Stored data entries
┏━━
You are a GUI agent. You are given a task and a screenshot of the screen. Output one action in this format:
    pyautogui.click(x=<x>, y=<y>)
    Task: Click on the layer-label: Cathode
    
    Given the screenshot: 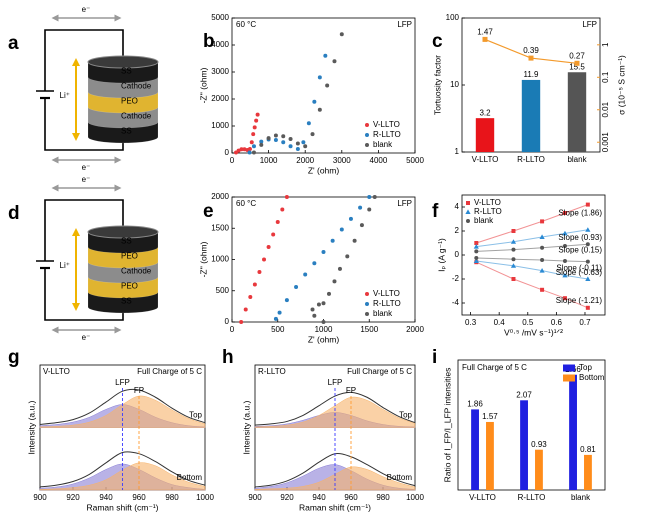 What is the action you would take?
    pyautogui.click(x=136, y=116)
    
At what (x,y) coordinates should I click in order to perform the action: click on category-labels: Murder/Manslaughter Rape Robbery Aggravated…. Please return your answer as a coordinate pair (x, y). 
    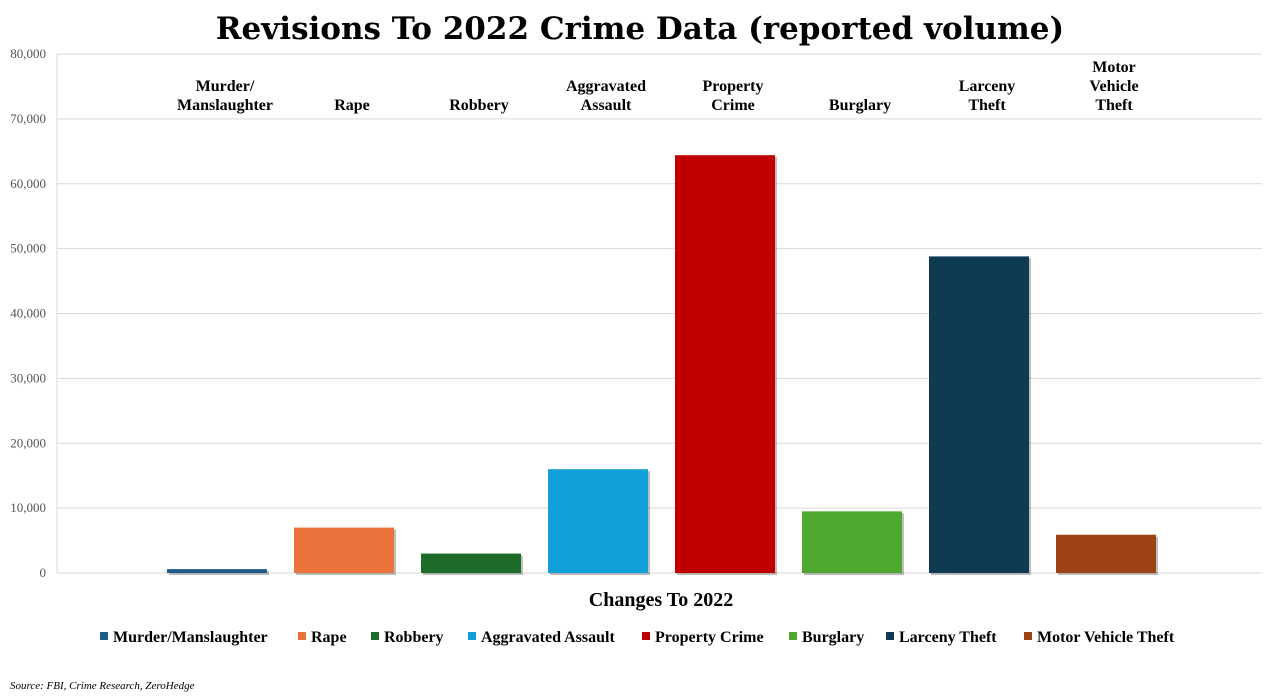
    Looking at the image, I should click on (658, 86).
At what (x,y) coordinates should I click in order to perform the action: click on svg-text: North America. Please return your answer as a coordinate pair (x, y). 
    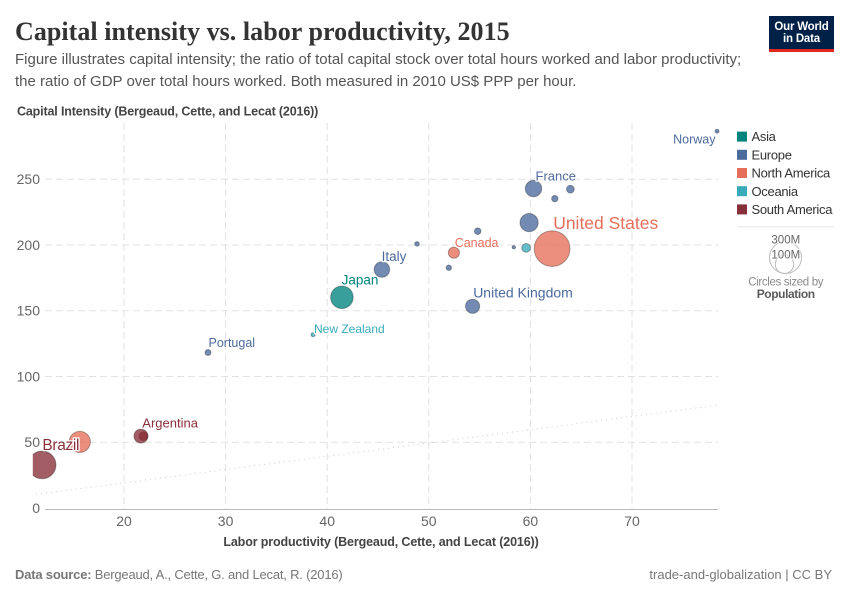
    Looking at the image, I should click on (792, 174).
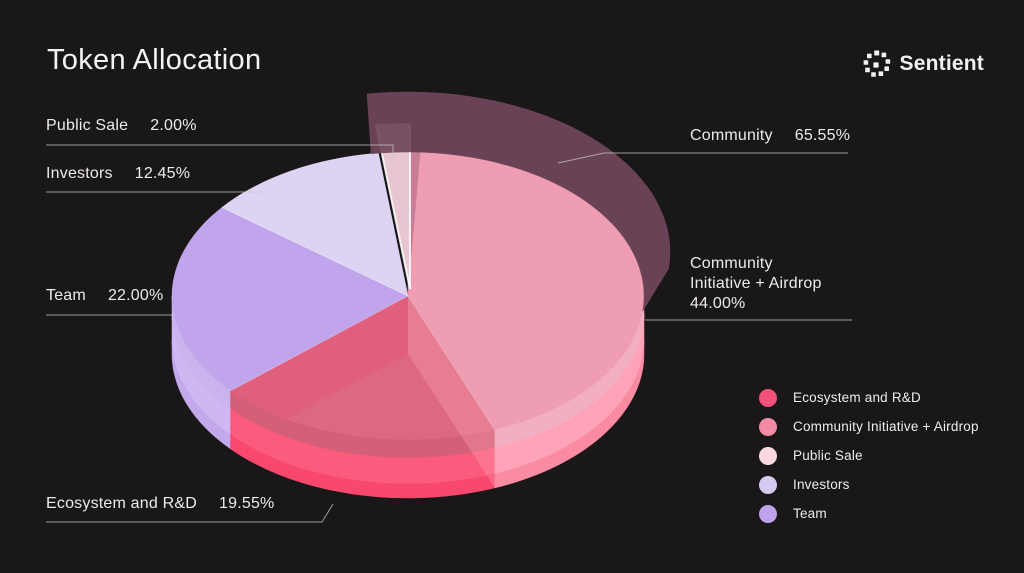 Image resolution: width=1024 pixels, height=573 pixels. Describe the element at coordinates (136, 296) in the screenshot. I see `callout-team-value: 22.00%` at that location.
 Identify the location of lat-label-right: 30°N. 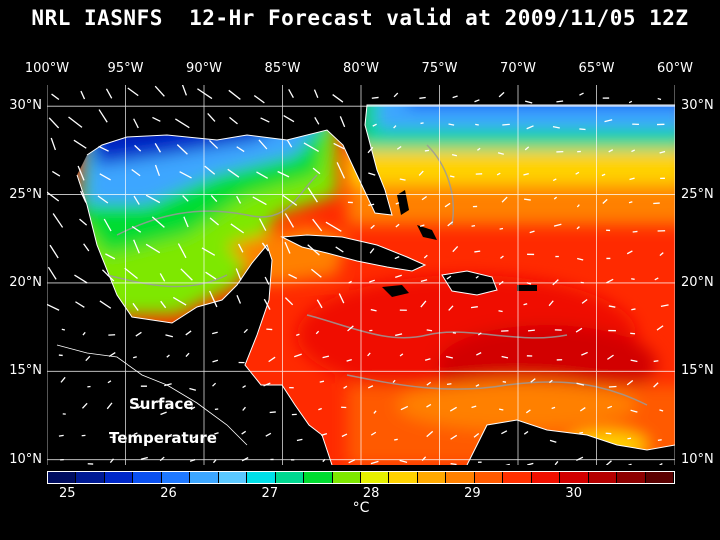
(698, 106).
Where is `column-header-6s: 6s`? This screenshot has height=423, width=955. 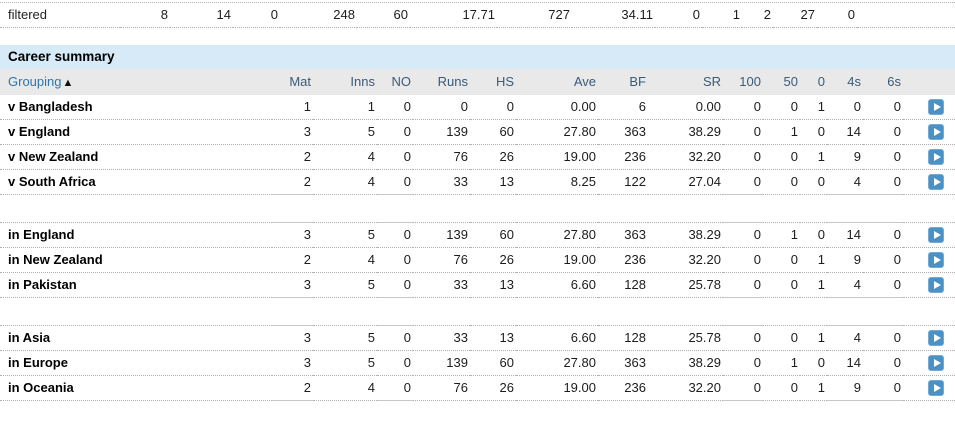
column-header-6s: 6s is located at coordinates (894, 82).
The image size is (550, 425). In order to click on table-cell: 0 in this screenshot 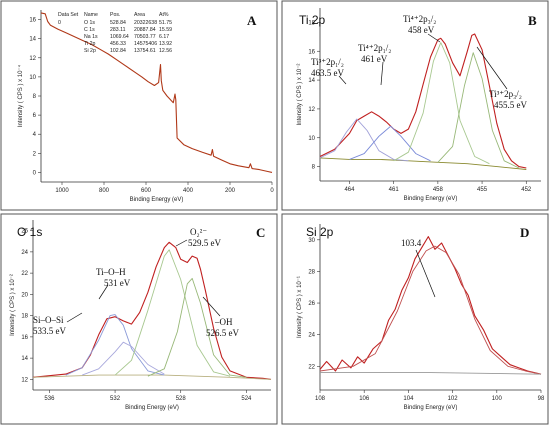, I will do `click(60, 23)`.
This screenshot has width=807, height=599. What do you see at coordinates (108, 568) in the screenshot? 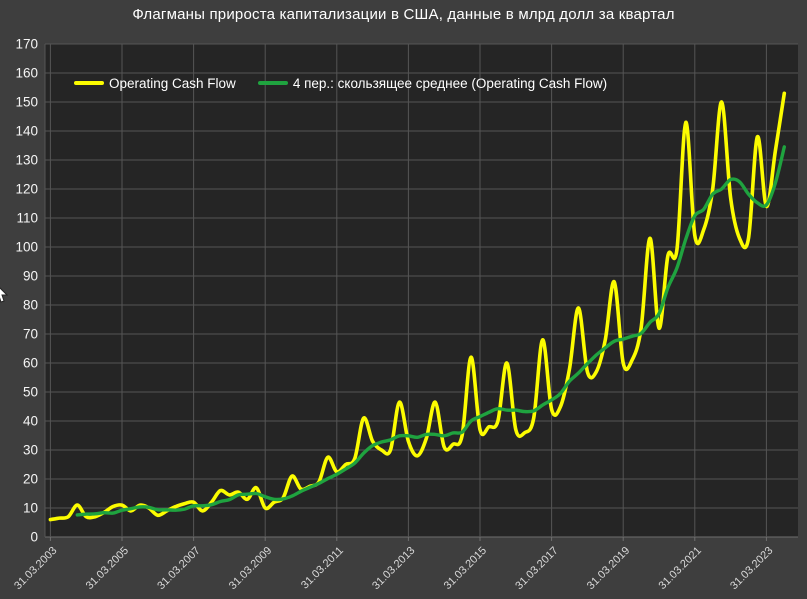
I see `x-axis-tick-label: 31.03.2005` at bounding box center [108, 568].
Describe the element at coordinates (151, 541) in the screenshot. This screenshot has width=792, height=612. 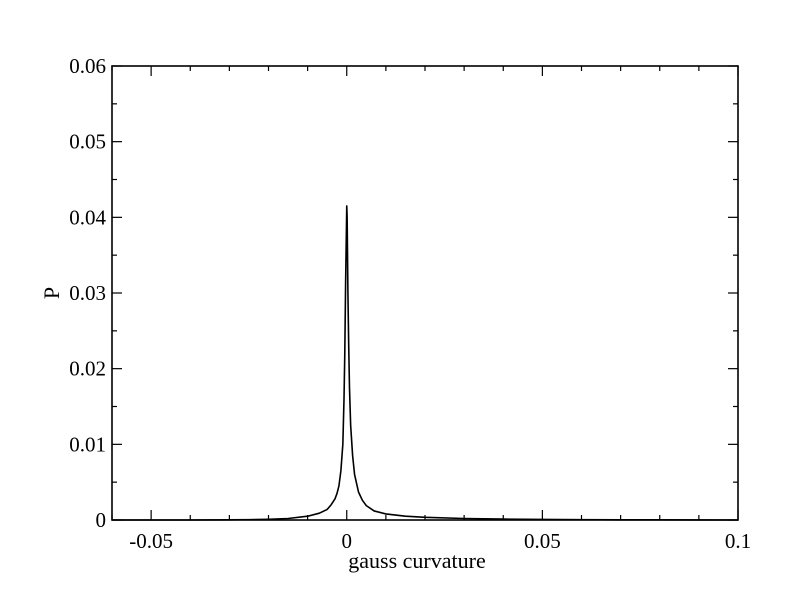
┗━━
§ **What you are asked to do**
Copy word for word the lines of the records between the line holding "on svg-text: North" and the line holding "column-header-6s: 6s is", inclusive. Omit the pictures.

§ **Answer box**
At what (x,y) coordinates should I click in order to perform the action: click on svg-text: North America. Please return your answer as a coordinate pair (x, y). 
    Looking at the image, I should click on (792, 174).
 Image resolution: width=1024 pixels, height=573 pixels. Describe the element at coordinates (136, 296) in the screenshot. I see `callout-team-value: 22.00%` at that location.
 Identify the location of lat-label-right: 30°N. 
(698, 106).
Where is `column-header-6s: 6s`? This screenshot has height=423, width=955. 
column-header-6s: 6s is located at coordinates (894, 82).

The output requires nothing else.